Robert laughed in agreement. "Say the word 'payday' to me and I think of a night out, a trip to Mexico, new snow skis -- that kind of thing. Say the word to Nancy and she thinks mortgage and utility bills."

Nancy and Robert are not unusual. Maybe you've noticed that when you and your spouse or significant other discuss money, sparks fly or feelings smolder. Not only do many people have different (and conflicting) money styles, but money means something different to each of us.

As Many Styles as People

Maybe you spend freely and he is a penny pincher; maybe you know where every dollar goes and he's lucky if he can find a bill in his pocket. You feel comfortable with stocks; he wants Treasuries or CDs. Perhaps you make financial decisions easily, quickly and sometimes impulsively, and he has analysis paralysis and can't bring himself to make a decision until forced to do so.

When Nancy and Robert sat before me, I could see their struggles. To Nancy a paycheck symbolizes safety, comfort, and security; to Robert it was permission to venture out, to be stimulated by the new and exciting.

The Four Money Motivators

If I ask 20 people about what money means to them, I get 20 different responses: trips to Tahiti, kid's college tuition, power, sexiness, tummy tucks, freedom, security -- and yes, even happiness.
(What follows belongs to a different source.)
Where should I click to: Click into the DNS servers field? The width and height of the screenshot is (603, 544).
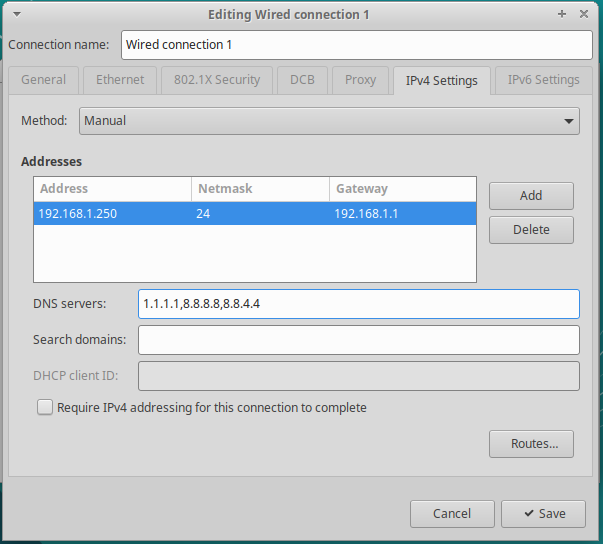point(358,304)
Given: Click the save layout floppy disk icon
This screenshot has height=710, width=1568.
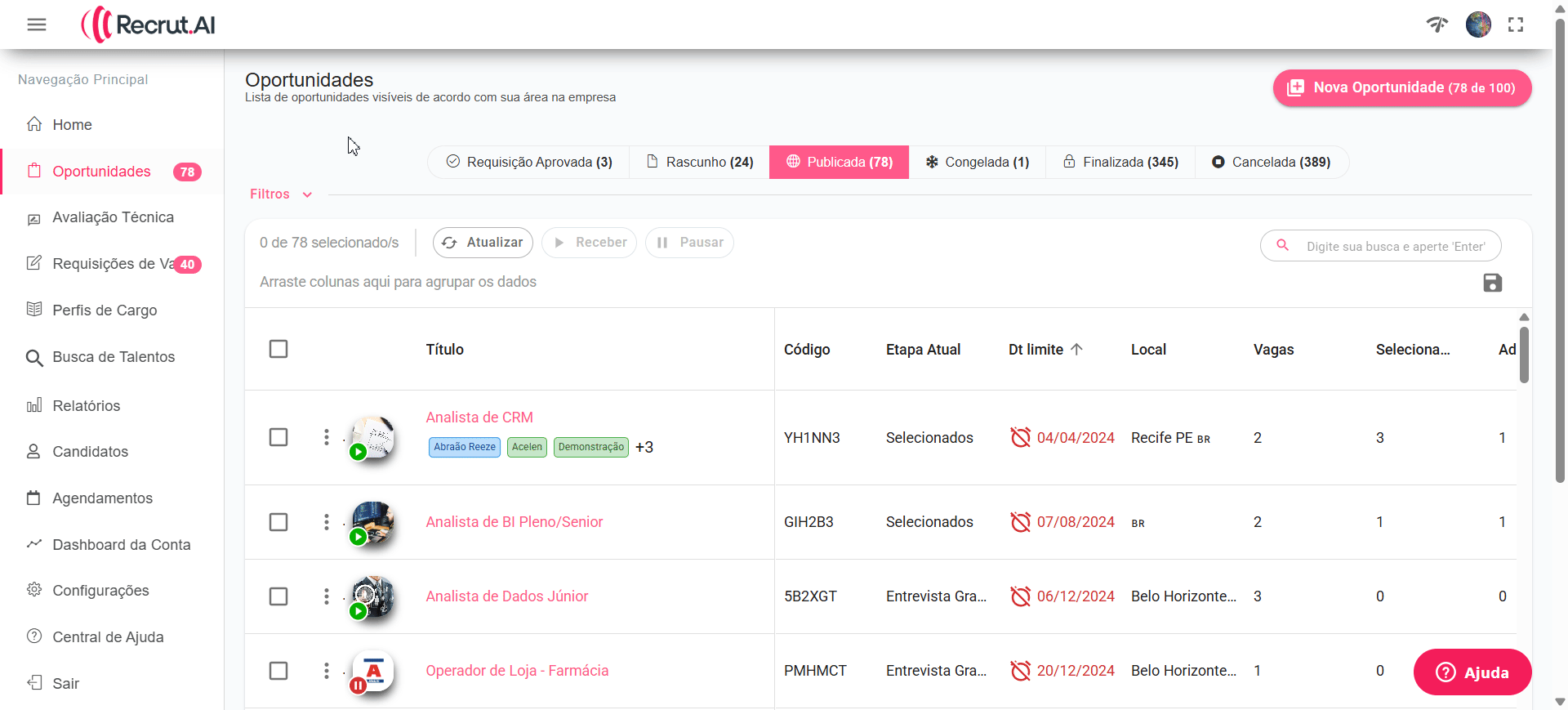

What I've found is that our money personalities or styles are shaped by early experiences and how our parents handled (or didn't handle) money. When we become adults, our individual quirks, biases and beliefs cluster into primary themes.

There are four primary money motivators that influence how we use money:

  • Enjoying freedom: "That bonus? I'm spending it on a trip I've wanted to take."
  • Building security: "I'm looking at some nice safe investments; that's my nest egg."
  • Having power: "I work hard; I deserve that new car, and I'm going to get it."
  • Enhancing relationships: "If I won the lottery? Oh, I'd buy gifts for everyone and have a big family reunion and invite people from all over."

Solutions for Couples

Here are four ideas for managing your money together more effectively:

  • Schedule a regular weekly or monthly meeting to discuss finances or update each other. Set a time limit, stay focused on the subject at hand, stay objective. When you've finished, reward yourselves with dinner out or something fun.

  • Divide financial tasks (check reconciliation, preparing for taxes, gathering information about investments, etc.) so that you are both "in the loop." If that isn't possible, then schedule regular update meetings for the one handling the task to report to the other.

  • Make decisions together; unilateral decision making is a real deal killer and makes the other person become entrenched in his or her money style.

  • Lastly, understand that you and your partner's money styles were shaped by an accumulation of experiences. Just because your partner is different from you when it comes to money doesn't mean he's wrong. The more you "blame," the more he'll have to defend his position. When he does that, you'll find your money styles polarizing and your priorities getting even further apart.